-------- Document segment --------

As of 2012, the Music Library houses one of the largest music collections in the United States. The library has about a half-million scores, approximately 900,000 sound recordings—and books, photographs, and odd memorabilia.

==== Acquisitions and special collections ====
The Music Library has a special collections in jazz, including those of Stan Kenton, Maynard Ferguson, Willis Conover, Don Gillis, Leon Breeden, and WFAA.

==== Odds and ends ====
- First edition of Handel's Messiah
- Early editions of operas by Jean-Baptiste Lully
- Maynard Ferguson's handwritten score to Rocky
- A collection of Elvis Presley 45 rpms for Sun Records
- Autographed album of the Ramones
- Postcard from composer Arnold Schoenberg
- A framed page from a 700-year-old Catholic missal hangs on a wall. "This was written long before lined notation," according to Martin. "There are markers over some of the words that apparently told the priest to go up or down as he sang, but we have no idea what they mean."
- Plaster bust of Duke Ellington sculpted by John William Heard (born 1938), acoustic jazz bassist, artist, and sculptor—no copies of it anywhere in the world
- Early Edison phonographs that play the library's collection of 100 still-serviceable wax cylinders
- A pair of cowboy boots, the property of Leon Breeden, who brought the UNT jazz studies program to international prominence during his tenure as director from 1959 to 1981. "When the jazz band toured Russia in the 1970s, Breeden wore these everywhere they went," Martin said. "If you knew Leon Breeden, you knew he was not one to ever wear cowboy boots, so this was obviously just for show."

==== Other acquisitions ====
Significant growth to Special Collections began in the 1960s, with the bequests of former faculty and alumni.

- An early contributor was Julia Smith, a distinguished American composer and an alumna of the College of Music. As a teenager (circa 1920), Smith composed the North Texas alma mater, Glory to the Green and White, "somewhat to her later professional embarrassment." She was also composer Aaron Copland's first biographer, who obtained and subsequently willed to UNT several handwritten Copland manuscripts, including his opera The Tender Land.

As the North Texas Music Library grew, its reputation drew more acquisitions. Prominent musicians, composers and collectors not directly connected with the university began to include the music library in their wills. As a result, the library's trove includes the popular, the highbrow, and the quirky.

- Stan Kenton bequeathed his entire orchestra library, which numbers more than 1,600 manuscripts and 700 photographs
- A bequest of rare direct reel-to-reel tapes of nightclub performances by Duke Ellington
- Radio interviews with virtually every rock performer of the 1950s and 1960s.

-------- Provided material --------

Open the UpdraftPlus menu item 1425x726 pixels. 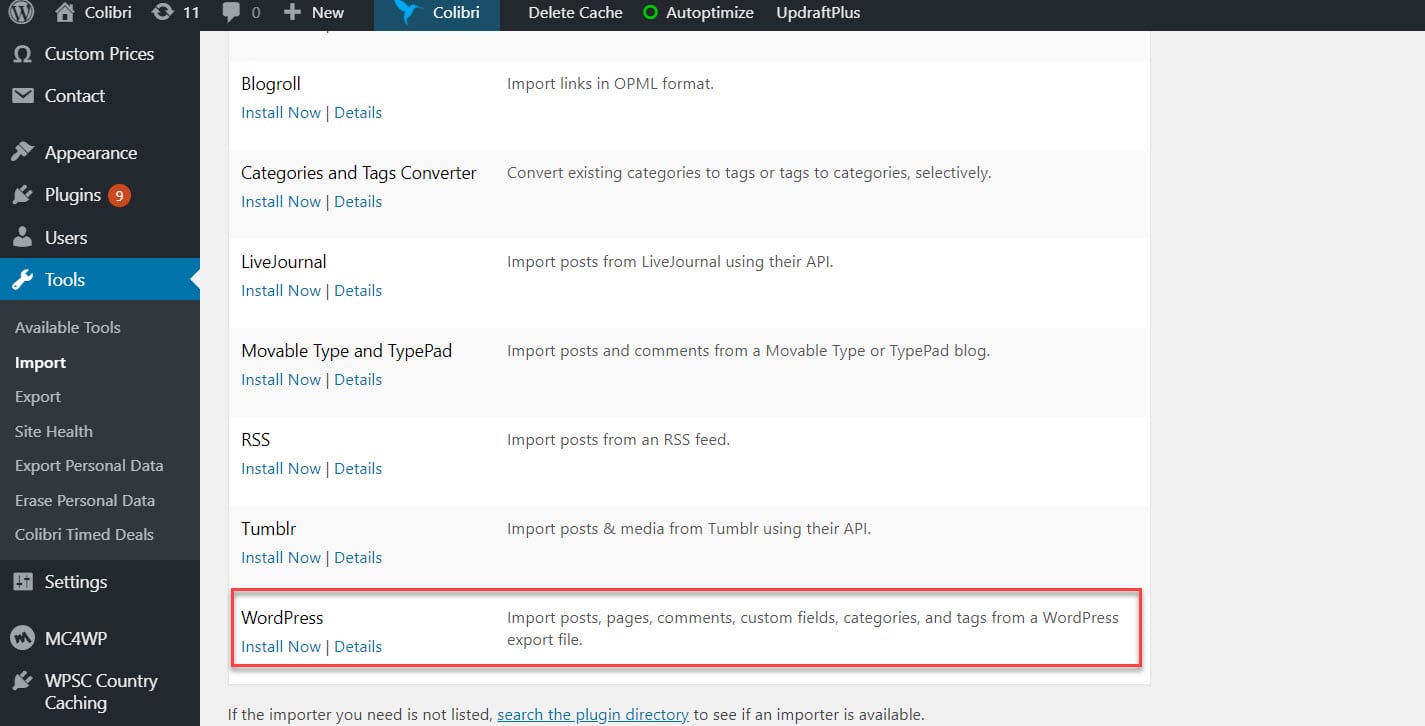pyautogui.click(x=817, y=13)
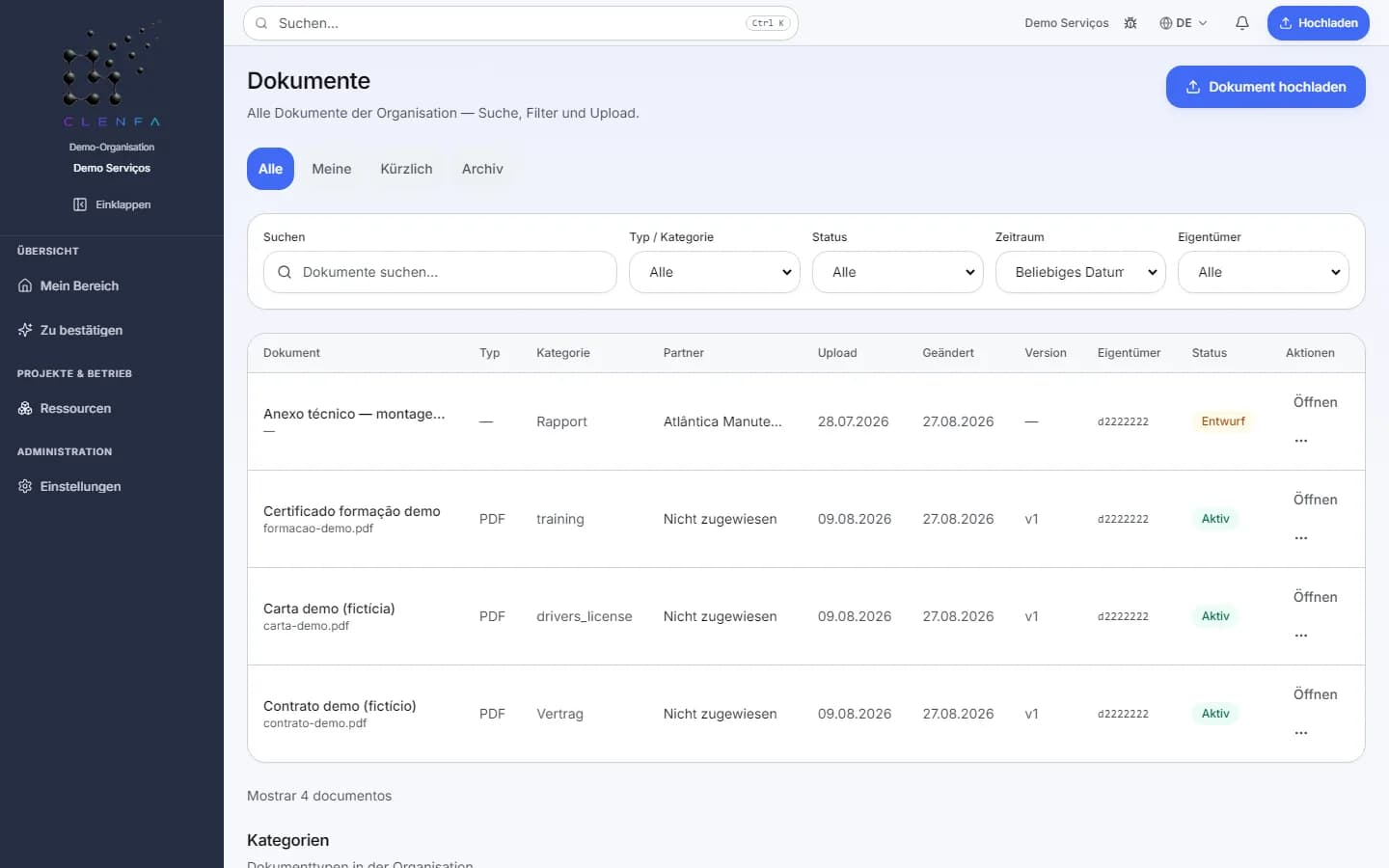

--------

> _To-do list_:
a) Answer these questions using the passage about the music library.
(i) About how many sound recordings does the library hold?
(ii) During which years did Leon Breeden serve as director of the UNT jazz studies program?
(iii) How many manuscripts are in the orchestra library that Stan Kenton bequeathed?
b) Transcribe the passage about the music library between "As of 2012, the" and "Breeden, and WFAA.", inclusive.
c) Go on with the passage about the music library from the point where it stops.

> _Answers to each task_:
a)
(i) Approximately 900,000.
(ii) From 1959 to 1981.
(iii) More than 1,600.

b)
As of 2012, the Music Library houses one of the largest music collections in the United States. The library has about a half-million scores, approximately 900,000 sound recordings—and books, photographs, and odd memorabilia.

==== Acquisitions and special collections ====
The Music Library has a special collections in jazz, including those of Stan Kenton, Maynard Ferguson, Willis Conover, Don Gillis, Leon Breeden, and WFAA.

c)
- Silent-movie scores found at Dallas' Majestic Theatre
- Taped reminiscences of conductor Arturo Toscanini's associates, including his chauffeur
- Approximately 200,000 manuscripts and recordings that are still uncataloged.
- Willis Conover (1920–1996) donated his entire collection of 22,000 recordings, as well as correspondence, memos, magazines, record catalogs, manuscripts, programs notes, photographs and books. Conover—jazz host on Voice of America—broadcast six nights a week to an audience that, at the peak of the Cold War, was estimated to be 30 million regular listeners in Eastern Europe and the former Soviet Union—and as many as 100 million worldwide. When trucks of the memorabilia arrived at the Willis Library, workers unloaded one of Conover's suits, still on a hanger from the cleaners. Martin remarked, "We really don't know why we have it; I guess they were just loading things up from his apartment."

The Music Library collects and preserves monographs, reference works, periodicals, printed music, and sound recording formats. It also subscribes to electronic databases for research and music streaming. Special Collections are a particular strength of the Music Library's holdings, featuring many genres classified under Western art music and jazz, but also popular music and various sub-genres. Eight full-time librarians and about thirty full- and part-time staff also provide reference and access services for the Music Library.

==== Head music librarians ====
- 1940–1965: Anna Harriet Heyer (1910–2002)—1976: UNT Librarian Emeritus
- 1966–1970: Vernon Emil Martin, Jr. (born 1929)
- 1971–2013: Morris Martin (born 1943)
- 2013–2019: Mark McKnight
- 2019–present: Susannah Cleveland

=== Archives & Rare Books ===
==== Archives ====
The University of North Texas Archives were established in 1975 by President C.C. Nolen to house records of enduring value of the university and to document the development of north central Texas. The Archives houses over 1,400 linear feet of processed university material and manuscript collections. The Archives also hold over 1500 oral history transcripts concerning various historical topics and approximately four hundred ledgers from selected Texas county offices. All of these collections are described under the Archives' four main divisions: University Records, Historical Manuscripts, Oral Histories, and Denton County Records.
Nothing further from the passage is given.